The difficulty arises when those elevated levels remain in place for weeks or even months.
During prolonged periods of stress, fatigue is often ignored, recovery is delayed and the immune system receives fewer opportunities to carry out the maintenance and repair that normally takes place in the background. Most men continue functioning perfectly well, believing they are coping successfully, when in reality they are borrowing against recovery they have yet to repay.
Eventually, the pressure lifts, the meetings stop, the inbox slow down and the nervous system begins shifting away from survival and back towards repair.
Only then does the body finally reveal what it has been holding back.
In many cases, the holiday hasn’t caused the illness, it has simply created the first opportunity for the body to deal with it.
Understanding that changes the conversation completely because it also changes how we prevent it.
The solution is not to become obsessed with immune supplements, expensive wellness products or complicated travel routines. More often, preventing holiday illness begins during the week before the holiday rather than after arriving at the destination.
One of the simplest adjustments is to resist the temptation to sprint towards the finish line.
Many professionals attempt to complete every outstanding task before leaving, extending working hours, sacrificing sleep and increasing stress during the very period when the body would benefit most from beginning to slow down. Finishing work feeling exhausted may seem productive, but it often leaves the nervous system with nowhere to go except collapse.

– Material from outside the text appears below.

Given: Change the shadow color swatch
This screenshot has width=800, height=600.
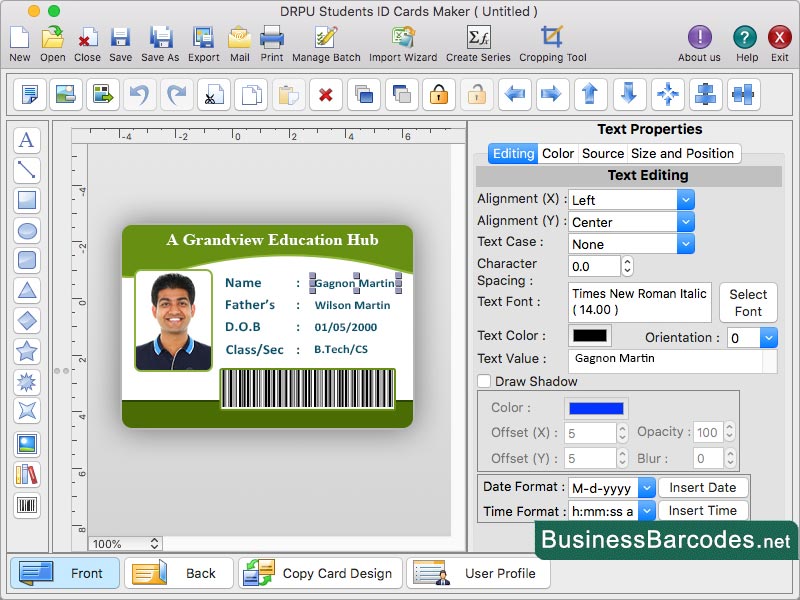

Instead, think about reducing intensity gradually.
Protect your sleep during the final week rather than accepting late nights as unavoidable. Stay well hydrated, particularly if travel involves flying. Keep daily movement consistent, even if it is only a thirty-minute walk, because regular movement helps regulate both stress and recovery. Continue eating balanced meals instead of rewarding yourself with several days of convenience food before the holiday has even begun.
These changes sound remarkably ordinary and that is precisely why they work, because the body responds far more consistently to continuity than extremes.
The first days of the holiday deserve equal consideration.
Sleeping for twelve hours after months of exhaustion might sound appealing, yet maintaining a reasonably consistent waking time, getting outside into natural daylight, walking gently before breakfast and allowing your body to settle into recovery over the first few days often proves far more effective than moving abruptly from maximum pressure to complete inactivity.
Recovery, like fitness, responds well to progression, which is why there is another important reason this matters.
Holiday illness is not simply about losing two or three valuable days away, it is often a signal that recovery has become something reserved exclusively for annual leave.
For many ambitious men, weekends remain busy, evenings remain full and genuine recovery is continually postponed until some future point when life finally becomes less demanding.
Unfortunately, the body rarely works to that timetable, as recovery cannot always be delayed indefinitely without consequences.
At Better Life, we believe one of the smartest investments any man can make is learning to recover before his body forces the decision for him. Resilience is not built through occasional weeks of rest. It is built through consistent daily habits that allow performance and recovery to exist alongside one another throughout the year.
Because the objective should never be arriving at your destination as quickly as possible.
It should be arriving healthy enough to enjoy it.
The best holidays are rarely remembered because they provided an opportunity to recover from exhaustion, they are remembered because you arrived with the energy to experience them from the very first day.
Better Life — Founder’s Journal
Written following an early morning glass of water and an easy stroll along an island beach, just as my body requested.